Una funzionario ICMA sussurra che ci sono rischi BCE per un congelamento del mercato Repo.

“Gli investitori potrebbero incominciare ad essere riluttanti nell’ investire sul debito della zona euro”, ha detto, notando che la sua commissione ha espresso le sue preoccupazioni ai funzionari della BCE. “Siamo spaventati circa il congelamento del mercato”, ha detto de Vidts.

ECB risks freezing repo market, ICMA official says | Reuters

Le banche centrali nazionali sono responsabili per circa l’80 per cento degli acquisti sotto QE, con la BCE che acquista direttamente il restante 20 per cento nella zona euro mercato dei titoli di Stato di circa 7 trilioni di euro.

“Stiamo guidando a fari spenti nel buio”, ha detto de Vidts

De Vidts crede che l’ eccesso di liquidità potrebbe causare un congelamento.

Il 15 aprile, Mario Draghi ha fatto l’affermazione ” Lo stimolo sta funzionando “.

L’arroganza dei banchieri centrali sottolinea Mike, nonostante stiano portando il mondo sull’orlo del collasso finanziario è stupefacente.

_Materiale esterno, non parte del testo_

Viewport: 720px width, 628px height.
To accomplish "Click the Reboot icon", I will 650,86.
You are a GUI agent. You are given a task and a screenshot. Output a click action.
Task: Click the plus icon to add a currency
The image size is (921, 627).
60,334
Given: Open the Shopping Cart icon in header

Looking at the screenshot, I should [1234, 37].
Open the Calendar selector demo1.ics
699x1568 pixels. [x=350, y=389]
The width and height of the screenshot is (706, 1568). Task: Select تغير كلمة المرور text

Hanno creato bolle azionarie e obbligazionarie spazzatura di proporzioni enormi e fanno finta di non vederle.

Il programma deve continuare. Perché? Perché abbiamo detto così. Tutto nella stolta convinzione di riuscire a fermare la deflazione.

Noi sappiamo che non è così, sappiamo che più le banche centrali inondano di liquidità i mercati e più la deflazione si accanisce.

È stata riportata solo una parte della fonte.